Second cancer risk after Hodgkin lymphoma, testicular cancer, breast cancer and childhood cancer

Now that curative treatment is available for a substantial group of cancer patients, it is increasingly important to evaluate to which extent the occurrence of late complications of treatment affects their long-term survival. In close collaboration with the Departments of Radiation Oncology and Medical Oncology we aim to assess the risk of second cancers, cardiovascular disease and other comorbidities after radiotherapy (RT) and chemotherapy (CT) for Hodgkin’s lymphoma (HL), testicular cancer, breast cancer and childhood cancer. These malignancies were chosen because they have excellent cure rates and occur at relatively young ages. We have established large patient cohorts with information on radiation fields and CT regimens. The nationwide HL and testicular cancer cohorts include 10,500 patients treated 1965-2009 and 8,500 patients treated 1966-2009, respectively. For breast cancer we have constructed 4-regions cohort of 90,000 breast cancer patients (1989-2004); we also built a 2-hospital cohort of breast cancer patients treated 1970-2009 (N=21,000) for whom we also collected cardiovascular risk factors. These cohorts are linked with the Netherlands Cancer Registry (NCR) and cardiovascular disease registries, but also actively followed through general practitioners. Dose-response relationships, influence of lifestyle and genetic susceptibility are investigated in case-control studies.

We recently reported on long-term second cancer risk in al HL cohort (Schaapveld et al, NEJM 2015). We observed that risk of solid cancers was still elevated 35 years or more after treatment (SIR 3.9). The cumulative incidence of second solid cancers did not differ according to study period (1965–1976, 1977–1988, or 1989–2000). We also confirmed our earlier findings that HL patients treated with CT in addition to RT had a 60-80% decreased risk of breast cancer, attributable to CT-induced premature menopause. The substantial risk reduction associated with early menopause indicates that ovarian hormones are a crucial factor to promote carcinogenesis once radiation has produced an initiating event.

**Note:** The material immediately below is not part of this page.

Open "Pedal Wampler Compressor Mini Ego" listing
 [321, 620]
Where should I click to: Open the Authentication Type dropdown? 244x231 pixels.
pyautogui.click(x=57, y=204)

We also examined the risk of other solid cancers. We showed that not only RT but also CT, especially the agent procarbazine, can increase the risk of solid malignancy after treatment for HL. In 2009 we observed an 1.8-fold increased risk of stomach cancer after CT and, for the first time, an increased risk (5.4-fold) after high doses of procarbazine. Subsequently, together with the U.S. National Cancer Institute, we led a large international case-control analysis of stomach cancer after HL (Morton et al, J Clin Oncol 2013; 31(27):3369). Stomach cancer risk significantly increased with increasing radiation dose to the stomach but also with increasing number of procarbazine-containing CT cycles. Patients who received both ≥25 Gy radiation to the stomach and high-dose procarbazine had strikingly elevated stomach cancer risk. Recent analyses in our large Dutch cohort of HL patients show that procarbazine also increases risks of colorectal cancer (Schaapveld et al, NEJM 2015; Van Eggermond et al, Br J Cancer 2017).

In our large cohort of testicular cancer survivors we recently showed, for the first time, that cisplatin is associated with a dose-dependent 3- to 5-fold increased risk of colorectal cancer and other gastrointestinal cancers (Groot et al, J Clin Oncol 2018). We recently reported that genetic susceptibility also contributes to the high risk of RT-induced breast cancer after HL (Opstal-van Winden et al, Blood 2019). In an international case-case analysis including >300 breast cancer patients after chest RT for HL and nearly 5,000 first primary breast cancer patients, we observed nine SNPs showing statistically significant interaction with RT on breast cancer risk. A case-control analysis (including ~500 chest-irradiated HL patients without breast cancer) showed that patients in the highest tertile of the RT-interaction- polygenic risk score (PRS) had a 1.6-fold higher BC risk than those in the lowest tertile. Remarkably, we observed a 4-fold increased RT-induced risk in the highest compared with the lowest decile of the general population BC-PRS, similar to the effect size found in the general population.